In association with the Oceanographic Museum of Monaco, Hublot unveils a diver’s watch able to withstand the pressure exerted at a depth of 4,000 metres. For the first time, the famous Oceanographic Museum of Monaco, with the Institut Océanographique Fondation Albert 1st Prince de Monaco, has agreed to be associated with a watch. The watch will be officially revealed in Monaco today.
“Starting with its seal, tested by Hublot in a Roxer tank, submerged and pressurised to the equivalent of 5,000 metres. To ensure the watertightness of the watch and to resist this extreme pressure, the synthetic sapphire crystal is 6.5 thick.This is thicker than normal, but is reasonable for this level of resistance.The case back is screw-down, a sine qua non for reaching such depths. It is made of grade 2 titanium, an extremely strong stainless material.
From the brightness standpoint, the time and elapsed time measured by the flange must be legible from a distance of 25 cm in the dark. To meet this requirement, the dial, the flange and the hands of the Oceanographic 4000 have been optimised to have a larger surface area treated with SuperLuminovaTM, a luminescent material emitting a green colour in the titanium version.
The watch is fitted with two screw-down crowns (a protective measure that helps ensure water resistance by compression of an O-ring seal).The flange crown which sets the dive time is placed at the 2 o’clock position for easy access and more comfortable use.It is unidirectional, again for safety reasons, with a bayonet fitting and protected by an oversized crown guard, for extra safety and easy operation when handling diving equipment. The second crown, for winding and setting the time and date, is positioned at 4 o’clock to avoid obstruction.

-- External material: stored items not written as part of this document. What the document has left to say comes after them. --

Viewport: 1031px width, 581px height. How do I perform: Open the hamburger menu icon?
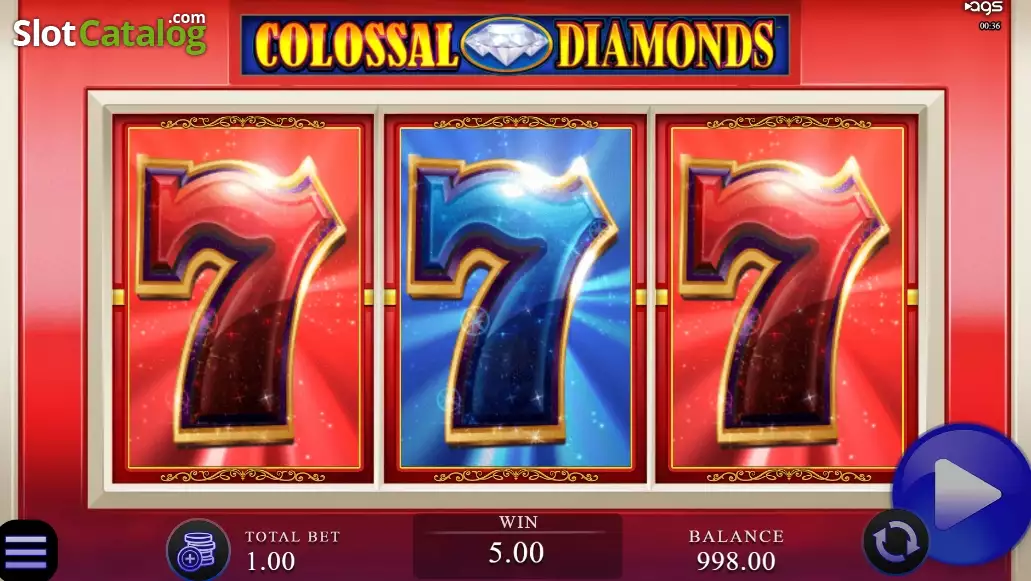tap(26, 551)
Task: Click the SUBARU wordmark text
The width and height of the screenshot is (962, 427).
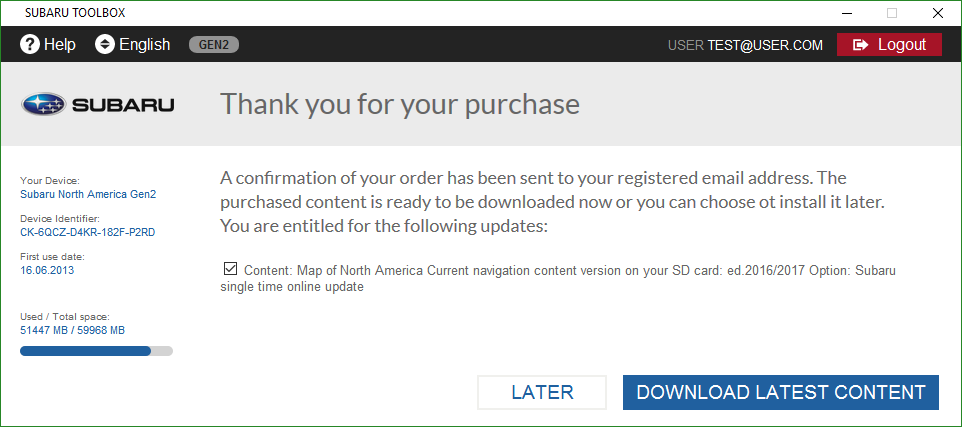Action: (123, 106)
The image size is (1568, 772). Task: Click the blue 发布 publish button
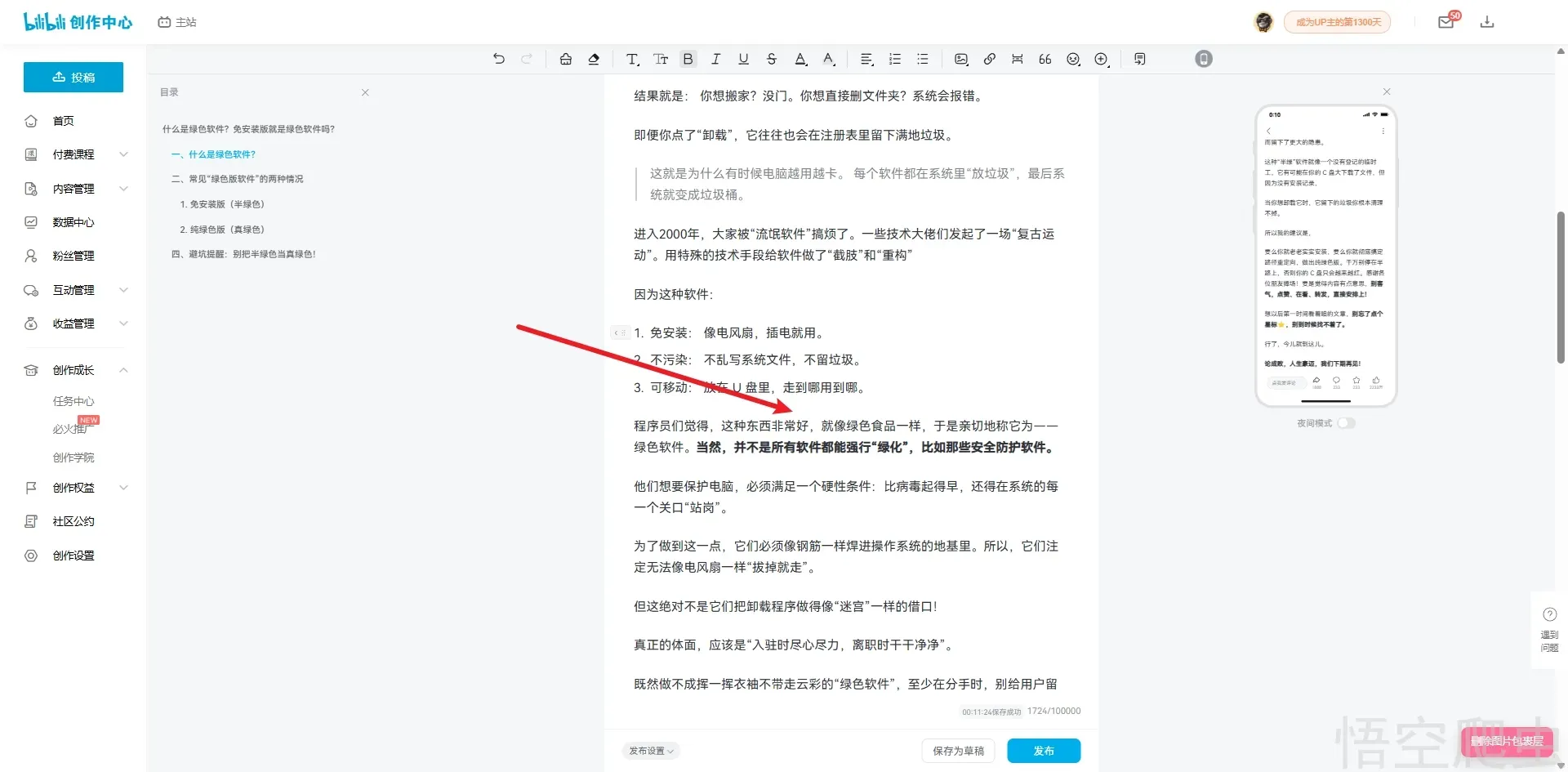tap(1043, 751)
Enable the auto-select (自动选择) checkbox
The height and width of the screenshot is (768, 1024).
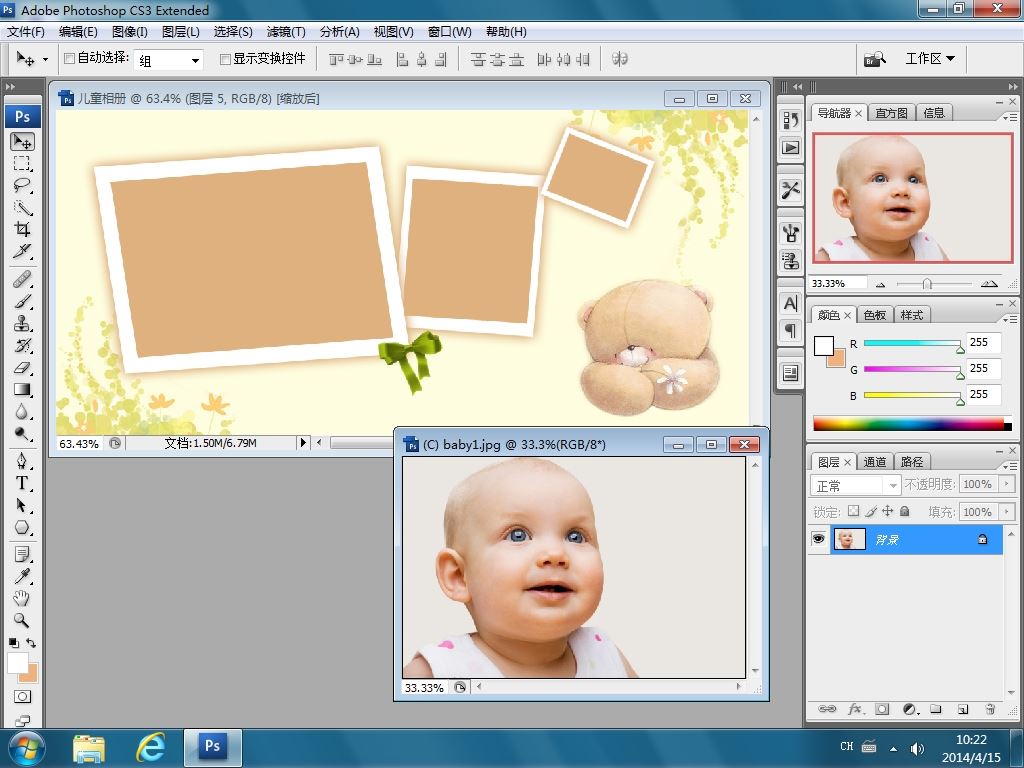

Finally, the Oceanographic 4000 has a helium valve, a feature essential to any diving watch capable of descending to great depths.An essential feature when the watch is used in diving chambers, the helium valve allows gases that have infiltrated the watch during the descent to safely escape during the ascent. The valve fitted to the Oceanographic 4000 is made of stainless steel, positioned at 10 o’clock, visible from the left-hand side lug.”
All in all a very impressive timepiece and a welcome addition to the Hublot collection, which sometimes seems a little too focused on their Big Bang model.